O teste foi feito com ratos em um tanque de água. O que recebeu alimentação comum demorou para se dar conta de que o único lugar seco e seguro era um pedestal de acrílico na outra borda. Já o que foi alimentado com a pasta de soja encontrou rapidamente o alvo no tanque com água, onde pode descansar. Em outras palavras, o ratinho ficou mais esperto, assim como teria acontecido com o shogun.
A substância que o missô produz no corpo ajuda também a melhorar a elasticidade da pele. “Essa substância aumenta a quantidade de colágeno. E também o suor, que é muito importante para a elasticidade da pele. Com isso, ela fica mais jovem e hidratada”, afirmou o pesquisador.
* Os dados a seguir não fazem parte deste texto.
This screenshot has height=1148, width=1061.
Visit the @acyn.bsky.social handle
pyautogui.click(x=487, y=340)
São tantos benefícios que parece remédio. Mas será que tem gosto de remédio? Depois de dois anos a pasta de soja fica com um cheiro bem forte, adocicado, parece de uma compota de figo, alguma coisa assim. É um cheiro bem gostoso. Mas é engraçado: tem gosto de queijo. Um alimento poderoso que ajudou muitos japoneses a enfrentar a sua maior tragédia.
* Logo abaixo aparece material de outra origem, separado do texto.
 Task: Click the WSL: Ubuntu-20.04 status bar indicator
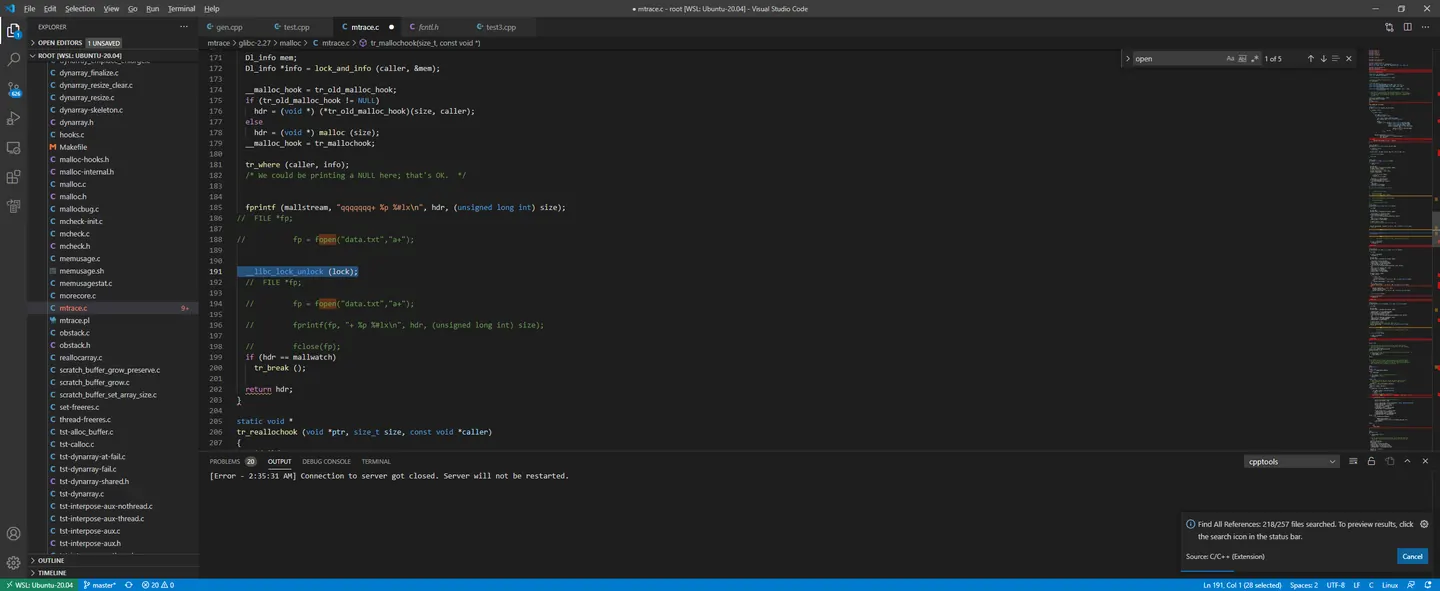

Em 1945, os americanos jogaram bombas atômicas nas cidades de Hiroshima e Nagazaki. Milhares de pessoas morreram instantaneamente. Outras, meses ou anos depois, pelos efeitos da radiação. Mas muitos médicos e enfermeiros que socorreram os sobreviventes não foram afetados. Sempre se desconfiou que um dos motivos era a pasta de soja, usada para fazer a sopa, o popular missoshiro no Japão. Há pouco tempo, a ciência encontrou a explicação.
“Substâncias presentes no missô ajudam prevenir a morte celular provocada pela radiação. Logo após o acidente de Chernobyl, o missô foi exportado para a Rússia como uma forma de prevenção”, contou Kenji Okajima.